“It is easier to tone down a wild idea than to think up a new one.”– Alex Osborn

That quote pretty much sums up Osborn’s ideas on brainstorming. Recently, during lock down we have been communicating with friends , associates across the globe.It has been stimulating from an ideas perspective.

It was good to remind ourselves of the origin of brainstorming .

Brainstorming is method of thinking up solutions, ideas or new concepts. It can be a difficult process for many reasons: sometimes people are unwilling to suggest a solution for fear of criticism or the problem may just be a very difficult one, and one that no existing solutions exist for yet.

Brainstorming:

No criticism of ideas
Go for large quantities of ideas
Build on each others ideas
Encourage wild and exaggerated ideas

Osborn’s solution, as seen above, is to think up as many ideas as possible regardless of how ridiculous they may seem at first. Since it is very unlikely to think up the perfect solution right off the bat, he recommends getting every idea out of your head and then go back to examine them afterwards.

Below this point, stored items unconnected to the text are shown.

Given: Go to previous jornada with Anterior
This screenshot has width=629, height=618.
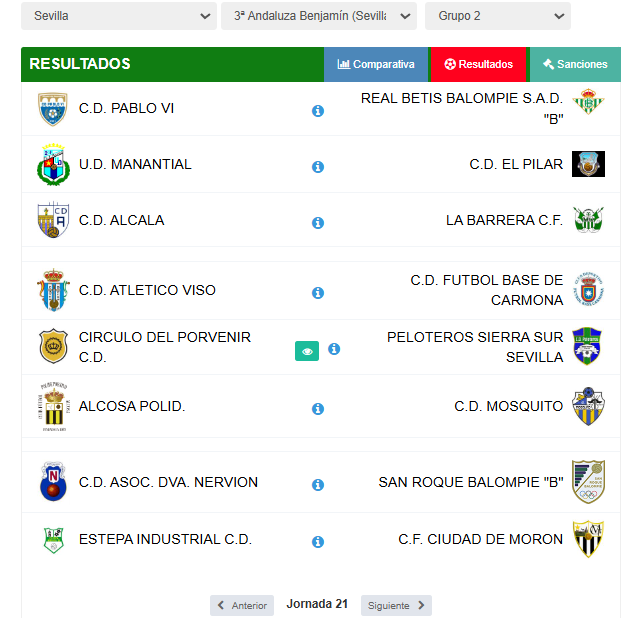Looking at the screenshot, I should (242, 605).
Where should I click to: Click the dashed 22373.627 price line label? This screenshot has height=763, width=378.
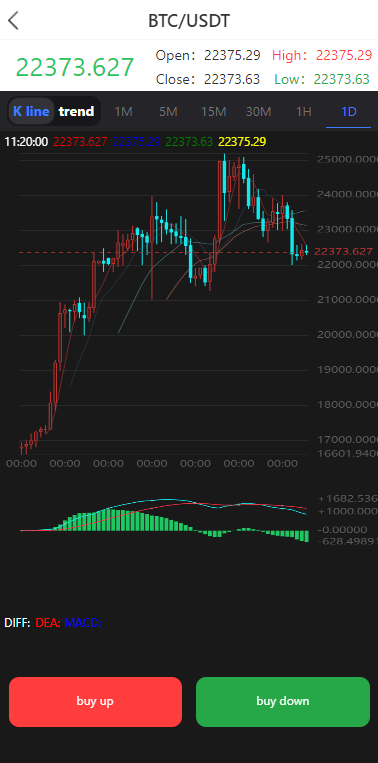(x=343, y=252)
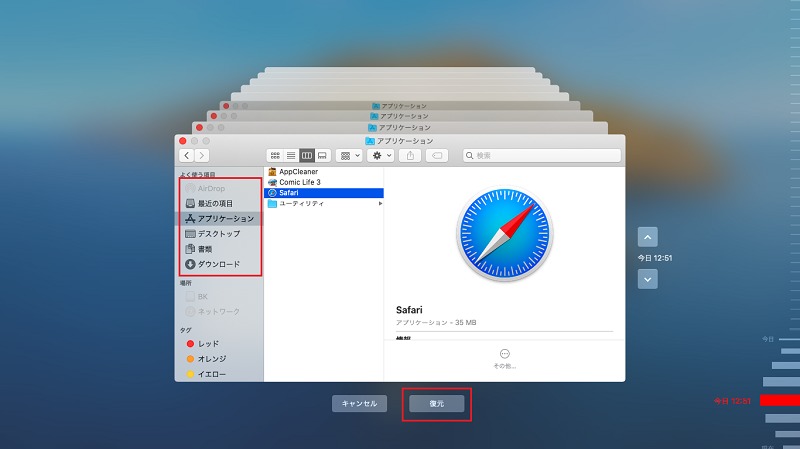Click the キャンセル button
Screen dimensions: 800x449
(359, 404)
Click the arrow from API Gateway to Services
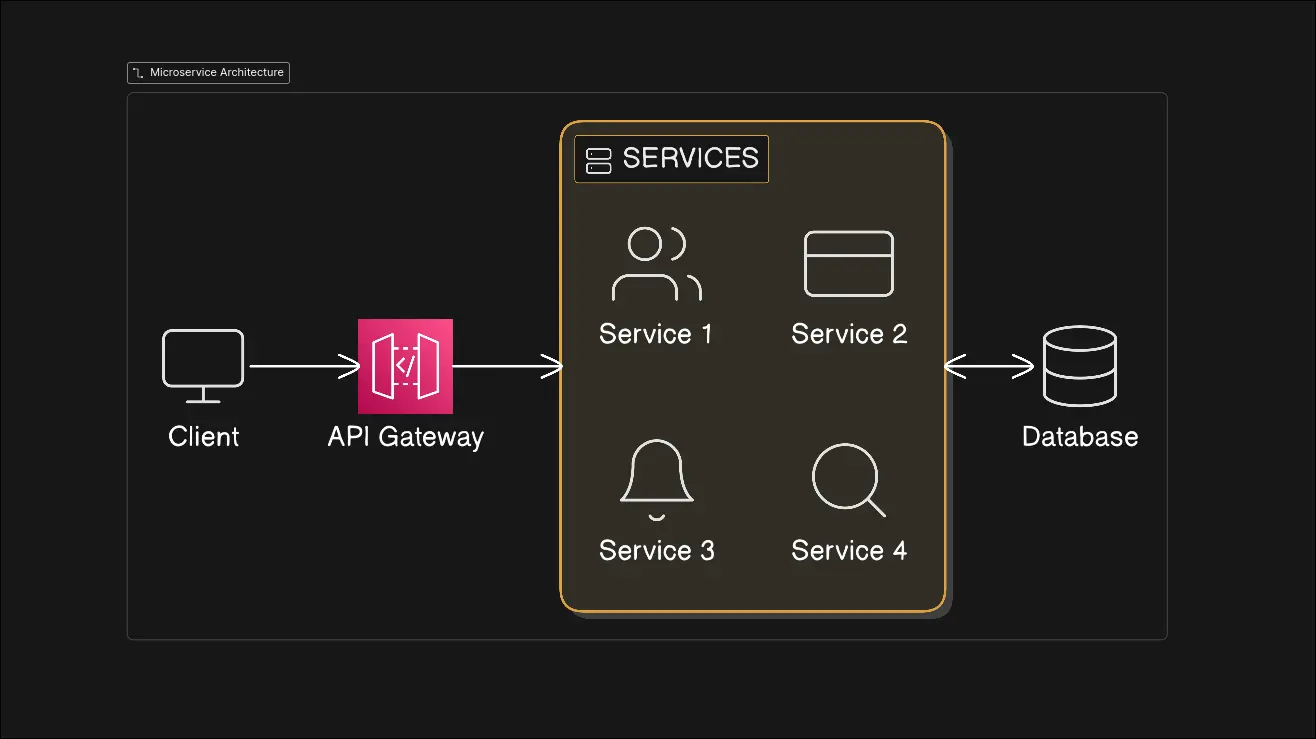1316x739 pixels. point(508,367)
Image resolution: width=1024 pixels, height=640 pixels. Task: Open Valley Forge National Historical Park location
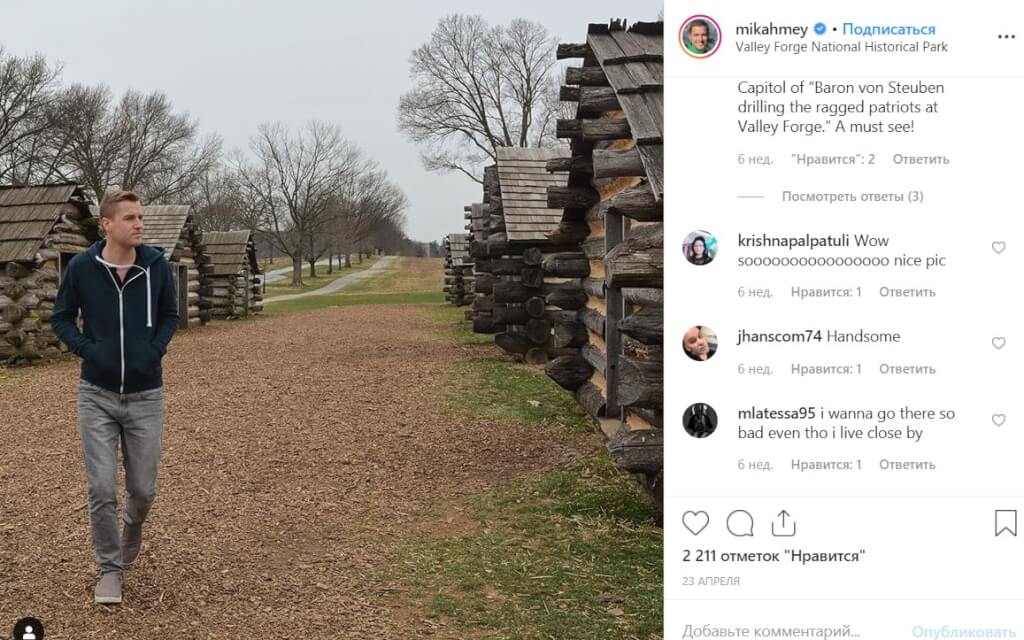coord(841,47)
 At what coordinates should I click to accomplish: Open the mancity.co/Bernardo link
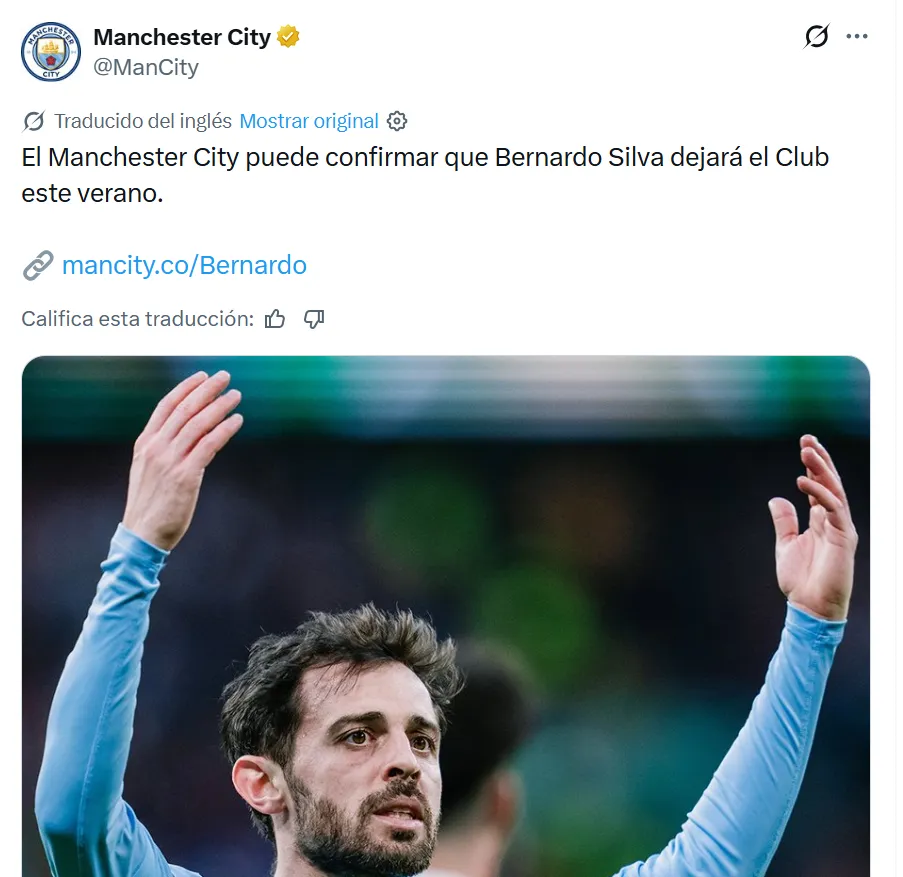184,265
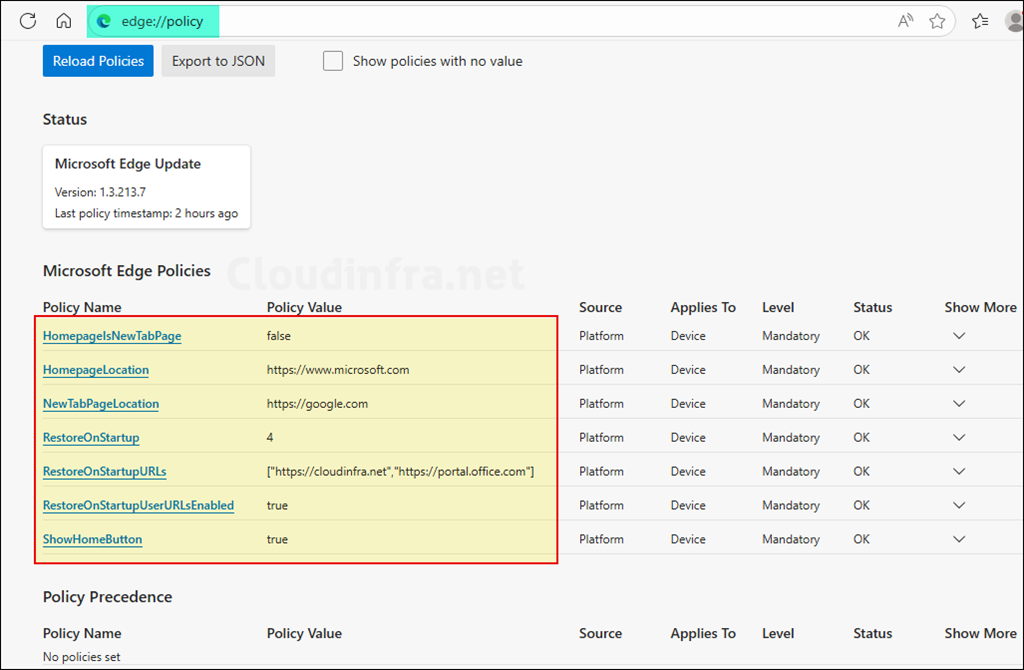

An idea that may have initially sounded off-the-wall may actually turn out to be a plausible idea with a little modification. Osborn’s technique of deferred judgment increases the individual’s synthesis capabilities by releasing the human mind from the analysis mode of thinking. Brainstorming is considered to be a group method of listing suggested ideas pertaining to a solution for a specific problem. 

Creative thinking requires tools such as the brainstorm and the affinity diagram. Brainstorming is simply listing all ideas put forth by a group in response to a given problem or question. In 1939, a team led by advertising executive Alex Osborn coined the term “brainstorm.” According to Osborn, ” Brainstorm means using the brain to storm a creative problem and to do so “in commando fashion, each stormer audaciously attacking the same objective.”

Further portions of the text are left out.